Maintaining an appropriate environmental temperature is the most important step in preventing hypothermia in neonates. The World Health Organization (WHO) recommends the delivery room temperature be at least 25 to 28° C (77.0 to 82.4° F) and that neonates be dried immediately and placed in skin-to-skin contact with the mother and covered. (See also the WHO's practical guide to thermal protection of the newborn.)
Premature infants who are hypothermic when admitted to the neonatal intensive care unit (NICU) have increased morbidity and mortality; increasing the temperature in the delivery and operating rooms has been found to reduce the incidence of hypothermia on NICU admission. Thus, the American Academy of Pediatrics and the American Heart Association recommend that delivery and operating rooms where premature infants are delivered have a temperature of 23 to 25° C (74 to 77° F; 1). Because raising room temperature only when delivery is anticipated may allow radiant heat loss to cool surfaces and convective heat loss caused by rapid airflow, the room should be maintained at the recommended temperature continually.
At the time of birth, babies should be immediately dried and then swaddled (including the head) in a warm blanket to prevent evaporative, conductive, and convective losses. For premature infants, placement into a polyethylene bag immediately after delivery has been found to help maintain the baby's temperature; some clinicians do not dry the infant before placing it into the bag because the increased humidity may be beneficial (2).
A neonate exposed for resuscitation or observation should be placed under a radiant warmer to prevent radiant losses. Sick neonates should be maintained in a neutral thermal environment to minimize the metabolic rate. The proper incubator temperature varies depending on the neonate’s birthweight and postnatal age, and humidity in the incubator. Alternatively, heating can be adjusted with a servomechanism set to maintain skin temperature at 36.5° C.
1. Weiner GM, ed: Textbook of Neonatal Resuscitation, ed. 7. Elk Grove Village, American Academy of Pediatrics and the American Heart Association, 2016.
2. Oatley HK, Blencowe H, Lawn JE: The effect of coverings, including plastic bags and wraps, on mortality and morbidity in preterm and full-term neonates. J Perinatol 36(Suppl 1), S82–S88, 2016. doi: 10.1038/jp.2016.35.
Neonates, particularly very low-birth-weight infants, are susceptible to environmental hypothermia; illness (eg, intracranial hemorrhage, sepsis) increases risk.

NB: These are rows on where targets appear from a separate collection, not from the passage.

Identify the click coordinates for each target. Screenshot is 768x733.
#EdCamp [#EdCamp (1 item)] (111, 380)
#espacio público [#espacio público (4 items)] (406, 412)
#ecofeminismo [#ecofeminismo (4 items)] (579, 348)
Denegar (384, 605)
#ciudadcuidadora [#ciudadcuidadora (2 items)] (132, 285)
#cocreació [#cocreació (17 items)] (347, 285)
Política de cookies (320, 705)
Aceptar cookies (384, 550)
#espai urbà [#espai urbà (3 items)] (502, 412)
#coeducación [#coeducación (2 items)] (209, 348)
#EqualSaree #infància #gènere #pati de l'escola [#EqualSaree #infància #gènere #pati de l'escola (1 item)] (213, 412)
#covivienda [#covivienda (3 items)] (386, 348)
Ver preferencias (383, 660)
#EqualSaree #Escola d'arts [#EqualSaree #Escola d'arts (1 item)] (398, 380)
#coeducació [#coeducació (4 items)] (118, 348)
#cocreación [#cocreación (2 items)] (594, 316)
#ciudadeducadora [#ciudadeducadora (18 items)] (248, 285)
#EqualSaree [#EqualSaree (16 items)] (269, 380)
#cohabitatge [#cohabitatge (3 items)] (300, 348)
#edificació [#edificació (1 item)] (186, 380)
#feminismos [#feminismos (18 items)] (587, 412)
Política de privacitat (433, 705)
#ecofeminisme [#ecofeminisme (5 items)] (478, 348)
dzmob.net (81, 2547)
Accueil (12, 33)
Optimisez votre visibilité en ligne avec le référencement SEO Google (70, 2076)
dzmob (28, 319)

The optimal ambient temperature for neonates is that at which caloric expenditure needed to maintain normal body temperature is lowest, typically between 36.7° C and 37.3° C.
Rewarm neonates in an incubator or under a radiant warmer and treat any underlying conditions.
Prevent hypothermia by maintaining an appropriately warm environmental temperature in newborn care areas, immediately drying the neonate, and then swaddling full-term neonates or placing premature infants in a polyethylene bag.